Al abrir los ojos a la mañana siguiente, Alec se sorprendió al encontrar a Runcer, inclinado sobre él.

—Perdonad la intrusión, señor, pero Sir Micum me ordenó que os despertara —moviéndose con fosilizada dignidad, el anciano depositó una humeante jarra sobre el aguamanil.

La promesa de una mañana húmeda y gris se filtraba a través de la ventana.

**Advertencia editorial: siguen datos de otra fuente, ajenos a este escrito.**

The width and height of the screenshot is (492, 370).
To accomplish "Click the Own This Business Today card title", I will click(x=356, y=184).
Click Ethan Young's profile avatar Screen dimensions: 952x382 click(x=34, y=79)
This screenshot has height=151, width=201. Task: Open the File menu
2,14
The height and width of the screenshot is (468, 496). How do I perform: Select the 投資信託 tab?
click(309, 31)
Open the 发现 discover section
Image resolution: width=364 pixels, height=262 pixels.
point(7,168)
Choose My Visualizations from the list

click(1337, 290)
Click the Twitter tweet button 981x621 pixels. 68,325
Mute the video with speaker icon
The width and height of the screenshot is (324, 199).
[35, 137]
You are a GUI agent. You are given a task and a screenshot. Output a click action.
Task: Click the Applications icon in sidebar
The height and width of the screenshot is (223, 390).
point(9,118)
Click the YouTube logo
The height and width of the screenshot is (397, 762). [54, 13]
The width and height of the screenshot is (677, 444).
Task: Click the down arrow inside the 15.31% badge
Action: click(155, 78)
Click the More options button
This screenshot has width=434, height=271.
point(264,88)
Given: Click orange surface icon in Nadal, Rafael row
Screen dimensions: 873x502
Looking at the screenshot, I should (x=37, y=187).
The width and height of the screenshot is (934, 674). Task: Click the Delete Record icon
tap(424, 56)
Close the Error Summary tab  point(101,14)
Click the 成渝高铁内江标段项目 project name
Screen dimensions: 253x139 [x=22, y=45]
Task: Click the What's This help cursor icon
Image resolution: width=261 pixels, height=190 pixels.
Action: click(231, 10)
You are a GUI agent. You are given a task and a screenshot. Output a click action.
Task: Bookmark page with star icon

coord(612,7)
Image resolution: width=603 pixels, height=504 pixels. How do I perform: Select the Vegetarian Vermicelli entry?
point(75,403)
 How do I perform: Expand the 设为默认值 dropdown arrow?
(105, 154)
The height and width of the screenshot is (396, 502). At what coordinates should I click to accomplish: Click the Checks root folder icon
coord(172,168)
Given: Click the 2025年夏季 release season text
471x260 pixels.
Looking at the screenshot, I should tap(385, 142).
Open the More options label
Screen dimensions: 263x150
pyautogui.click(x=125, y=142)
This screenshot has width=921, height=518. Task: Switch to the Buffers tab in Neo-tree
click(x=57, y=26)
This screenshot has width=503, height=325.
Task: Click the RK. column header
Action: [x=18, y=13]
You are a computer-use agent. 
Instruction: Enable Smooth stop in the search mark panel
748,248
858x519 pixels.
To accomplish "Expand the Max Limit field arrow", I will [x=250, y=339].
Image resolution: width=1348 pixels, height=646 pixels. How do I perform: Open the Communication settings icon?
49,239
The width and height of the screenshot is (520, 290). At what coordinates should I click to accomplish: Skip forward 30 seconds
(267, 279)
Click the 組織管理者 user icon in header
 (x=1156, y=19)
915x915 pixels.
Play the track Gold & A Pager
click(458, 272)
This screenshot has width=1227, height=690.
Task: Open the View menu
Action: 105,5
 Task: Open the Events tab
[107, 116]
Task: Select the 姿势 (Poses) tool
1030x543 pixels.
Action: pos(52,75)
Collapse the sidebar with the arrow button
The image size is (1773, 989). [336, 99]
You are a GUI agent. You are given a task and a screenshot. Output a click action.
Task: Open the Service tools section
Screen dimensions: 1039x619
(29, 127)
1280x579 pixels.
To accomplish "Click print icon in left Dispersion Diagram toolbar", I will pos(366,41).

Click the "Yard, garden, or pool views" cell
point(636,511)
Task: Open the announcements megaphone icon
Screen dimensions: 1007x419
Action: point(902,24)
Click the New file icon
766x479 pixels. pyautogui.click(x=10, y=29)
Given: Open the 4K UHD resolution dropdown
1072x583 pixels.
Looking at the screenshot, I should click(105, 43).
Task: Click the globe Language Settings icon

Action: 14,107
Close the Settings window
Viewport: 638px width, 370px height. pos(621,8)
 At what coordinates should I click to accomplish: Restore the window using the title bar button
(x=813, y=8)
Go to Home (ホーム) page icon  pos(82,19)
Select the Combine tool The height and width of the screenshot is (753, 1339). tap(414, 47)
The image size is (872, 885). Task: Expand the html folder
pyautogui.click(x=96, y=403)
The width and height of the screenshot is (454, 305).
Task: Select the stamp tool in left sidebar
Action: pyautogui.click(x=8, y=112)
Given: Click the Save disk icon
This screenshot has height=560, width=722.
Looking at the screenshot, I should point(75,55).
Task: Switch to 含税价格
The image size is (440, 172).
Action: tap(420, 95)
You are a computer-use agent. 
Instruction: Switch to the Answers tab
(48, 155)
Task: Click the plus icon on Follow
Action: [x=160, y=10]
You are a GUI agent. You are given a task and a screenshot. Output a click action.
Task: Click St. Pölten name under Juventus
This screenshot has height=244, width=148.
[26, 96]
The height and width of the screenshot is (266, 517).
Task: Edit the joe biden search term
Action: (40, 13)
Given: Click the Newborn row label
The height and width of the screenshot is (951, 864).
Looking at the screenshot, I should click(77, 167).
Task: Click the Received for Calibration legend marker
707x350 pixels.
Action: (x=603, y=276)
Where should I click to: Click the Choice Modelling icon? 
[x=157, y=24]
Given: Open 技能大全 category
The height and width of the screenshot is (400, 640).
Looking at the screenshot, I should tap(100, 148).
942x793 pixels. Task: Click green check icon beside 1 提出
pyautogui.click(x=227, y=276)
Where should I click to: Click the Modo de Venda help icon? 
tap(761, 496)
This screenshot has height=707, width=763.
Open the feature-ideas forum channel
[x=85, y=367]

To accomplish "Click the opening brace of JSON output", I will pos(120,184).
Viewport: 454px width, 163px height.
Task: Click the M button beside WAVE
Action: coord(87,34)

No debía de haber dormido más que unas pocas horas. Se incorporó y observó al viejo criado, moviéndose de un lado a otro de la habitación, entregado a lo que parecían ser sus tareas matutinas.

Después de disponer los utensilios de aseo, fue al baúl a buscar ropa interior limpia y una camisa y las depositó al pie de la cama.

Alec, que no estaba acostumbrado a tal servicio, observaba con incomodidad creciente. Sus experiencias en los baños de la casa Oréska le habían hecho engendrar una cierta desconfianza hacia los sirvientes. ¿Y si el hombre pretendía ayudarlo a vestirse? Resultaba algo antinatural el que otra persona tuviera que hacer cosas por él como si fuera un niño o un inválido. Por añadidura, el respetuoso silencio del anciano sólo empeoraba las cosas.

—Tú administras la casa, ¿verdad? —preguntó Alec mientras Runcer comenzaba a cepillar su capa. ¿Cuánto, se preguntó, sabía Runcer de su verdadera ocupación… o la de Seregil?

—Por supuesto, señor —replicó Runcer sin que en su rostro se advirtiera el más leve cambio de expresión—. Lord Seregil ha dejado instrucciones de que estuvierais lo más cómodo posible. He dispuesto el desayuno en la mesa del comedor y se espera en breve la llegada de la capitana Myrhini. ¿Debo preparar vuestras ropas, señor?

—Supongo que sí.

Runcer sacó un pantalón de otro baúl y entonces se detuvo junto al guardarropa.

—¿Y qué abrigo preferiríais para hoy, señor?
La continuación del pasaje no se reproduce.